As a liver specialist who sees the effects of alcohol abuse practically every day of his working life, Professor Williams has issued a warning that is as salutary as it is timely. Alcohol is responsible for far more deaths than drugs and imposes a colossal burden on our health service. But it is surely too simple to draw a direct line between the crowds of revellers cheerfully raising their glasses after midnight this week and that last picture of Best, yellow and shrivelled, on his deathbed.

In a free and mature society, individuals must take responsibility for their own behaviour. That a few may abuse what is on offer is no reason for hedging recreation about with layers of prescriptive regulation. It is an argument for more information, better education and better medical and psychological provision for those who find it impossible to cope.

Best was a superstar and a playboy. But he was also an addictive personality and, from early on, an alcoholic. He was a sick man, and no amount of licensing regulation was going to keep him from the substance on which he was dependent. Alcoholics develop sophisticated and devious ways of feeding their addiction. They need treatment, but, as with Best, that treatment does not always work.
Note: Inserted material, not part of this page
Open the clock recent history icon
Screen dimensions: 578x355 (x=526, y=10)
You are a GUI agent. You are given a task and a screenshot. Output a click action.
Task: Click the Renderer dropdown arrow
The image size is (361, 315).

Whether Best should have received a liver transplant, given his record of recidivism and the desperate shortage of donated livers, is a legitimate question; still more so, given the suspicion that his operation may have been fast-tracked because of his celebrity. His return to the bottle so soon afterwards gave relatives of those who have died waiting for a transplant just cause for indignation.

But the same applies to all those whose organ failure can be blamed on their own behaviour. The competing claims of those whose last hope is a transplant is a question that will be discussed by clinicians and ethicists for as long as there is a shortage of organs.

In the end, paradoxically, it was not Best's transplanted liver that failed. It was his kidneys, then his lungs, and then a devastating bout of internal bleeding. Like Icarus he had flown too close to the sun. But with his extravagance, his indulgence, his addictions, his gambling, his womanising and his booze, George Best was an Icarus for our times.